Collected data entries
________________
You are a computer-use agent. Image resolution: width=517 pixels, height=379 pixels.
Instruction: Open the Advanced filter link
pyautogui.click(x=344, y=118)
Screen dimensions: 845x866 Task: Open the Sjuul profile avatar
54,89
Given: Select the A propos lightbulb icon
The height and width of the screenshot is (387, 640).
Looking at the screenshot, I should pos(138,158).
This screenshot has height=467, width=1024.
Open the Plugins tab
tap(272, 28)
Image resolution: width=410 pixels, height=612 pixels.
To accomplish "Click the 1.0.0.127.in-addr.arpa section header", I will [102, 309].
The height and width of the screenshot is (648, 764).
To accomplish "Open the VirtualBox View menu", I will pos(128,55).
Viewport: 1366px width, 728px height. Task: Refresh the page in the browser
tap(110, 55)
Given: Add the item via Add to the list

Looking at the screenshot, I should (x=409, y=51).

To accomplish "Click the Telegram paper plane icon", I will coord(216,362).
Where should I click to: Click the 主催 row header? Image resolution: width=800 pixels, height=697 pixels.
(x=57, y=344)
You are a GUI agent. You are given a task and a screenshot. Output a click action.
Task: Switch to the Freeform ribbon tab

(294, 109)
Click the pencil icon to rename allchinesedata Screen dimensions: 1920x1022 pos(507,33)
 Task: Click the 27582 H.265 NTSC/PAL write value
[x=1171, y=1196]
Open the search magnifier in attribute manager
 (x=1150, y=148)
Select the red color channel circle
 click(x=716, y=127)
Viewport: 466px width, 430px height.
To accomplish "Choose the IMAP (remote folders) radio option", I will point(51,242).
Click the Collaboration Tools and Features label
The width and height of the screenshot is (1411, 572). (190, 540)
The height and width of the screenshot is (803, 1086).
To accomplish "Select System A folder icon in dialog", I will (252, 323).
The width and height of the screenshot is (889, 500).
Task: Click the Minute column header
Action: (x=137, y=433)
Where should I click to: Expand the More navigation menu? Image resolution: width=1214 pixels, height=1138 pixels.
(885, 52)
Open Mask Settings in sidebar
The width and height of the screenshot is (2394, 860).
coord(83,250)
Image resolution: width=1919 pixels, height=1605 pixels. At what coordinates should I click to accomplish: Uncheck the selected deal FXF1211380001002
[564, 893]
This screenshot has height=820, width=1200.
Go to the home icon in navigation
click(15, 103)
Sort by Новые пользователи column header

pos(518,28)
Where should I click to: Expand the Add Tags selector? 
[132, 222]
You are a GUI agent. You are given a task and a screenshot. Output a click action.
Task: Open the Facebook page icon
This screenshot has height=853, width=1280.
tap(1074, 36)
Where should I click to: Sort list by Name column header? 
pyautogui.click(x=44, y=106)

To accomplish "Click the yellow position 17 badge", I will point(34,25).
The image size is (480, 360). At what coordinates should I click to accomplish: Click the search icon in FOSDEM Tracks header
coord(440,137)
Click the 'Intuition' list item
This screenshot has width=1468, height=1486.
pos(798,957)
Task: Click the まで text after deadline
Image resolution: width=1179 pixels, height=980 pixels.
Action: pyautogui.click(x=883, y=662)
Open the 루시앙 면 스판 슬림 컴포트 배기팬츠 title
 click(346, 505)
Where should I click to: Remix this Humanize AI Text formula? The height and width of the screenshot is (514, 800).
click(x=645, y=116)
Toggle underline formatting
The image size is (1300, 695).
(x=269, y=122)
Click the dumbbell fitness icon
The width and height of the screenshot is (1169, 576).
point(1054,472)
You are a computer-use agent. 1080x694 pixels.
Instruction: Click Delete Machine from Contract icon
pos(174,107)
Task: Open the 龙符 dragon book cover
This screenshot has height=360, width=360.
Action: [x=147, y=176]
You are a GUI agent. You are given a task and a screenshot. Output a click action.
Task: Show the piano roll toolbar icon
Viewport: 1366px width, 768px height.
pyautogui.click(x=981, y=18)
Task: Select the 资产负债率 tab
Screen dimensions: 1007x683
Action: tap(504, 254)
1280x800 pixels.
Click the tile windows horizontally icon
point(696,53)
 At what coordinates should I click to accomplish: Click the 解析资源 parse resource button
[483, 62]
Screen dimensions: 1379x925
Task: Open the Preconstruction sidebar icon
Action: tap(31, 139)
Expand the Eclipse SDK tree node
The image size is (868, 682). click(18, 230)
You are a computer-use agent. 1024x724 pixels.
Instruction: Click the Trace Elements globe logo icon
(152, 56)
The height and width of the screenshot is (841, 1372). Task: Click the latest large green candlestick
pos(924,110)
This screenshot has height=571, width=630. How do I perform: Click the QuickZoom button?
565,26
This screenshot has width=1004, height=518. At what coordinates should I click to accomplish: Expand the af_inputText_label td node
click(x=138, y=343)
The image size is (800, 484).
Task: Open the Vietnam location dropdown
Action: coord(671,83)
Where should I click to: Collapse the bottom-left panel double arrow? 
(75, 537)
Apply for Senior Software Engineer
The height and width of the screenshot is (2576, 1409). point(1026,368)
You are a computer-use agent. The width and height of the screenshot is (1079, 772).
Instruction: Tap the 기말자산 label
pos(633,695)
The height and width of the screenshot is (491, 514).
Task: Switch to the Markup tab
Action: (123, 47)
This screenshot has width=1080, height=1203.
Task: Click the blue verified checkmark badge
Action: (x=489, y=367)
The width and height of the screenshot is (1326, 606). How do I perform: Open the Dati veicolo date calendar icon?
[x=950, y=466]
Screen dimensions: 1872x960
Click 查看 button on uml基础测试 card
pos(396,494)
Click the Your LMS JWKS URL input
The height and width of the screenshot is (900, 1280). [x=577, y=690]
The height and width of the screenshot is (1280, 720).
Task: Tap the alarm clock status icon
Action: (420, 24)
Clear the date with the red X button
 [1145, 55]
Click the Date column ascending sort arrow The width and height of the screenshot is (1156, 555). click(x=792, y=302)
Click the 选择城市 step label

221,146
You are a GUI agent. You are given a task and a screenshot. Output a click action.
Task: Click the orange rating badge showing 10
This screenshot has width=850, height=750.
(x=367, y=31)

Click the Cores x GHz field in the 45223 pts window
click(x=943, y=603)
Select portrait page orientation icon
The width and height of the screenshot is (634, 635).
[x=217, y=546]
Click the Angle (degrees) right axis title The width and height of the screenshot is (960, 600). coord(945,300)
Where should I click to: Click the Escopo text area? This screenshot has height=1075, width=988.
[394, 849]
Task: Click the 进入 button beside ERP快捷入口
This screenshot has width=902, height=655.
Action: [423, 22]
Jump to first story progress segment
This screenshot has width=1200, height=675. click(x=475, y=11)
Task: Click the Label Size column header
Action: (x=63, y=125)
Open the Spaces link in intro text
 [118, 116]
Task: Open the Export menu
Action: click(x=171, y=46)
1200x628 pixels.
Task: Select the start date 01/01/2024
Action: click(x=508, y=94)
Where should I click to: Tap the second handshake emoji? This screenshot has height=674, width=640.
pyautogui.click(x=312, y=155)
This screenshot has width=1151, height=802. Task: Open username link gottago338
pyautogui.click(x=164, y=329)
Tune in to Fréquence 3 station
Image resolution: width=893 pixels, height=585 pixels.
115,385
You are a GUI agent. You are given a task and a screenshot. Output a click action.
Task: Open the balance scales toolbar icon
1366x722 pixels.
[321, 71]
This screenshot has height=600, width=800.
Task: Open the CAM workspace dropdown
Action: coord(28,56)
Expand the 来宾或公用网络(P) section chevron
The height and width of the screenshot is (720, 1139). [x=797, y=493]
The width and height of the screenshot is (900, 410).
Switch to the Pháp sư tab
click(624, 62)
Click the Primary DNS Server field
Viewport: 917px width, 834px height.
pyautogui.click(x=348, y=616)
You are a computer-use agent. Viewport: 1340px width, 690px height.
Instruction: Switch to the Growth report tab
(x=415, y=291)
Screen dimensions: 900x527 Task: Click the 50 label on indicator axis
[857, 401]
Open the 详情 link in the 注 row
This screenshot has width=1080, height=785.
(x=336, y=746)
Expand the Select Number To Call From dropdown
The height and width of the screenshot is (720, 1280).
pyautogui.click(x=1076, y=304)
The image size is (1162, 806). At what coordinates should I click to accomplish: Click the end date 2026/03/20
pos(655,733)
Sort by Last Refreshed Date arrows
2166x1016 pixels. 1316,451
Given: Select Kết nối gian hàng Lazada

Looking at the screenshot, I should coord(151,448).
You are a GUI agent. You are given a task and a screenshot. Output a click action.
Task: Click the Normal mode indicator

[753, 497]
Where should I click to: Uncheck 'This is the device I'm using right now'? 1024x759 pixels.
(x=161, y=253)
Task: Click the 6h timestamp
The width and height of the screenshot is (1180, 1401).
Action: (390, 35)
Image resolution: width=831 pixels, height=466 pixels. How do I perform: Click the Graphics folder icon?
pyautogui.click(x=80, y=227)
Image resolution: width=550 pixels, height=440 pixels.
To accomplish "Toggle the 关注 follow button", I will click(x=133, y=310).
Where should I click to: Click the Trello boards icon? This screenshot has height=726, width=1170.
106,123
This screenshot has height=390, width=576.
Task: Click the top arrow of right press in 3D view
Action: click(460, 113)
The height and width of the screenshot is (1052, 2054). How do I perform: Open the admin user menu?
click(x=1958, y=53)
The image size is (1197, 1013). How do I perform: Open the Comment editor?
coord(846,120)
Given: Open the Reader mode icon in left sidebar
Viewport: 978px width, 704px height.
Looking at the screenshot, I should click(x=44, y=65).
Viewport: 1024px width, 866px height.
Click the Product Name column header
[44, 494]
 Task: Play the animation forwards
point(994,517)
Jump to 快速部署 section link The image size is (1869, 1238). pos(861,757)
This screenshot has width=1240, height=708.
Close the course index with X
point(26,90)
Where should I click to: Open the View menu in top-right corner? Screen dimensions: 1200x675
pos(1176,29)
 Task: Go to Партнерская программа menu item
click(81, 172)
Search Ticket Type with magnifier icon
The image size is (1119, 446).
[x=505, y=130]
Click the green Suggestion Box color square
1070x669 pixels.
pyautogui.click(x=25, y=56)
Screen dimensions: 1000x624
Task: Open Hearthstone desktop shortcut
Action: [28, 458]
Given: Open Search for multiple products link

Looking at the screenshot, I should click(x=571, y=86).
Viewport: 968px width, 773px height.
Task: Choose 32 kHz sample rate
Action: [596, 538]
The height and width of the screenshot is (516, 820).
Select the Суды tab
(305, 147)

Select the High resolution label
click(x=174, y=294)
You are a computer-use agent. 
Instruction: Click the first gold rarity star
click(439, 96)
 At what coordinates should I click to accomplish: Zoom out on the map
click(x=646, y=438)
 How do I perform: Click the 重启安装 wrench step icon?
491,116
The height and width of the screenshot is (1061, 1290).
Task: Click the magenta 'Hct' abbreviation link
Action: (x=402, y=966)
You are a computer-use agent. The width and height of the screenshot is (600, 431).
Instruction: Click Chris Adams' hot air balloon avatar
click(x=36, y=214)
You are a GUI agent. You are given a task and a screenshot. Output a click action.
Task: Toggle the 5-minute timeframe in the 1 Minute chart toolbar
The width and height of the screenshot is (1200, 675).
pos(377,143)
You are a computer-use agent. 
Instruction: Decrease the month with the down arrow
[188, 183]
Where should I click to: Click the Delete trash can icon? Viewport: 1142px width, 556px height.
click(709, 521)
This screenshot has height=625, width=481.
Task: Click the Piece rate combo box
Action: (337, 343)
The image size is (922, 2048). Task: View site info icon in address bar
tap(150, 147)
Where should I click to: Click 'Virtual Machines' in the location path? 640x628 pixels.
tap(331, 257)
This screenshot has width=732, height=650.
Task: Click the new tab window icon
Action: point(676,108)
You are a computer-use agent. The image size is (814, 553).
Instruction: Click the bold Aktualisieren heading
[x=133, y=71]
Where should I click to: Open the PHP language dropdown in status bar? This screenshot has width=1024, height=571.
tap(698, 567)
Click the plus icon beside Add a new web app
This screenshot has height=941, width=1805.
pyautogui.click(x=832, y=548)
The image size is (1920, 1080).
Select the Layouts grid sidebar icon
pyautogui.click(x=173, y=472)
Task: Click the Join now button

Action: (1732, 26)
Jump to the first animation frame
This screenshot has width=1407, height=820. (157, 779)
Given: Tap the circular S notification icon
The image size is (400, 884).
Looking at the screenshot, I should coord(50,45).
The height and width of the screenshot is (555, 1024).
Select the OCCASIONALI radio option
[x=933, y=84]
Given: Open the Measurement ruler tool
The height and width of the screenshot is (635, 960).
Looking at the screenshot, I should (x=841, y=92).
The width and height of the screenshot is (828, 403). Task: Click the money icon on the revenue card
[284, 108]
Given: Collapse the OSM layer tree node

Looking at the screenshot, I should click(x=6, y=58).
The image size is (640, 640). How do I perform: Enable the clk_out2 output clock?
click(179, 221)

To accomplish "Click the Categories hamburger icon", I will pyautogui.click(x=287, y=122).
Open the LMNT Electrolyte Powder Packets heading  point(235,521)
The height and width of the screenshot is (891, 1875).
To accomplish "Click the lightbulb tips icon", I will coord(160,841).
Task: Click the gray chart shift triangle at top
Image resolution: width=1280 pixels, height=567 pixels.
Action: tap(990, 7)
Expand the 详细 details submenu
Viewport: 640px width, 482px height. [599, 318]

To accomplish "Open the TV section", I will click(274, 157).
________________
Filter the entries and keep only the lines holding "computer".

→ Answer to the exercise
You are a computer-use agent. Image resolution: width=517 pixels, height=379 pixels.
You are a computer-use agent. 1080x694 pixels.
You are a computer-use agent. 1024x724 pixels.
You are a computer-use agent. The width and height of the screenshot is (1079, 772).
You are a computer-use agent. Viewport: 1340px width, 690px height.
You are a computer-use agent. 
You are a computer-use agent. The width and height of the screenshot is (600, 431).
You are a computer-use agent. 
You are a computer-use agent. The image size is (814, 553).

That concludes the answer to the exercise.